For her, the backlist is every book except the one she is in the process of working on: about to publish, building a launch, or marketing it as new to all her fans.
That was how New York used to work. They had the book currently going through the pipeline, and ignored everything else as irrelevant. If they were selling well, you might get a new edition a few years later, with an updated cover, but in the old days, a book usually just went out of print, never to be seen again.
Those were the old days.
Ebooks never go out of print. If your tradpub contract contains language about rights reversions when something is out of print, you will never get them back. The ebook is “in print” in a catalog somewhere, forever. Or POD.
Forever. Set your clocks for the 35-year mark.

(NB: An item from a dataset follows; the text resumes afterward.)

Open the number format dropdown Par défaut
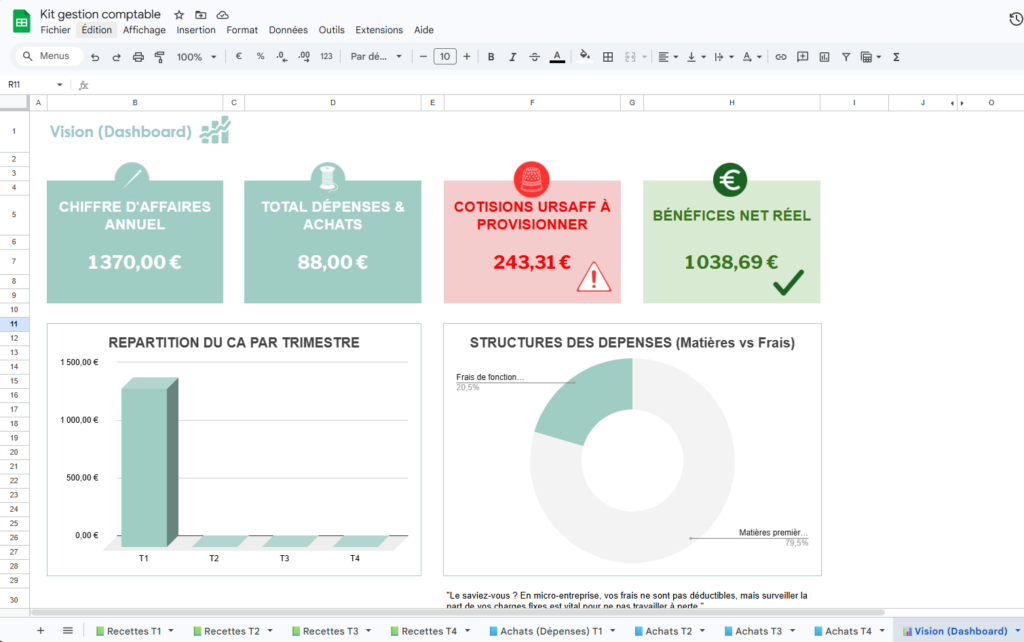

I have a catalog. We run ads on all our books in some sort of rotation. My old book ones continue to sell happily as I find new fans and they walk my entire catalog.
And there’s that term again. Catalog. I’m about halfway through novel #40 right now. The Science Officer isn’t even a novel, but we treat it as one. It and Auberon continue to make me money. At some point, we’ll refresh the covers, because every cover gets stale and dated, with a different timeline largely based on your genre. (Romance needs new covers ever few years, as tastes change. Science Fiction is a longer cycle, because you can just slap a spaceship on the cover and call it good.)
I have ads on a variety of books, without any particular emphasis on the latest.
Hell, I don’t really consider “the latest” to be all that interesting, especially as its #2 of 6, dropping over the winter. It’s not like I’ll only drop one book this year and need to put a big marketing push behind it.
I’m going to publish 14 novels this year. Met a woman yesterday who wrote and published 39 novels last year. (She’s kinda awesome, too.) That’s part of what makes NINC so fun, to see the wide range and diversity of styles, especially among the Indies.
Backlist is old thinking. You don’t consider those books any good, except as teasers to get people to buy the current book, because you need to have a huge spike of sales in the course of one month, in order to get your “USA Today Bestselling Author” tag.
BTW: USA Today is supposedly about to drop a massive banhammer on some of the recent behavior people have been using to get that tag, based on rumors and side conversations floating around.
But I also don’t need that on my covers, because I’m not trying to be famous. I want to be rich. And Bernie Taupin.
Indie means that you think in new ways. All of your books are equally important. Or unimportant, as you need to market them all.
I don’t have to hit a one-week sales figure in order to get my next publishing contract from some ditz in Manhattan. I’ll just keep publishing. I don’t need to prove that I’m a big-time player with the ego trip of USA Today bestseller.
I understand that people feel that they can’t consider themselves a big-time author without it, but I met a women recently who listed it on her bio. When I went to look at her catalog on Amazon, she had a couple of short pieces, one or two novellas, and a novel that had been bundled up with 20 or 30 others and then pushed hard enough to score her a USA Today best seller status.
She was barely a writer in the first place. I’m pretty sure I made more money last month that she probably had this year, if not career to date. She had almost no catalog to speak of, but sure looks like she’d gamed the system effectively. Good for her, but she’s lost all my respect forever.
Hopefully, some reader newly discovering her isn’t as put off by her lack of output as I was.
But that’s one of the fault lines in the industry. Indie wants the money. There are folks I’ve sat in a room with who are quietly making seven figures every year, and nobody realizes it, because they quietly publish and work their catalog, without ever falling into the trap of thinking they have a backlist that they should ignore until they need to jump-start their career.
You’ll see more and more indies move away from some of the organizations that are entirely geared towards the tradpub lifestyle, because they simply don’t offer my anything.
SFWA is a prime example. Lovely organization. Useful. But they teach you how to get an agent and a book deal with a publisher. I know, because I regularly follow all their educational offerings, and realize that there is nothing they’ve got that would benefit me in any way.
Sad, but an accurate reflection of the thinking that divides the new world of Indie publishing from the dying world of Trad.
But, as always, do you want to be famous, or rich?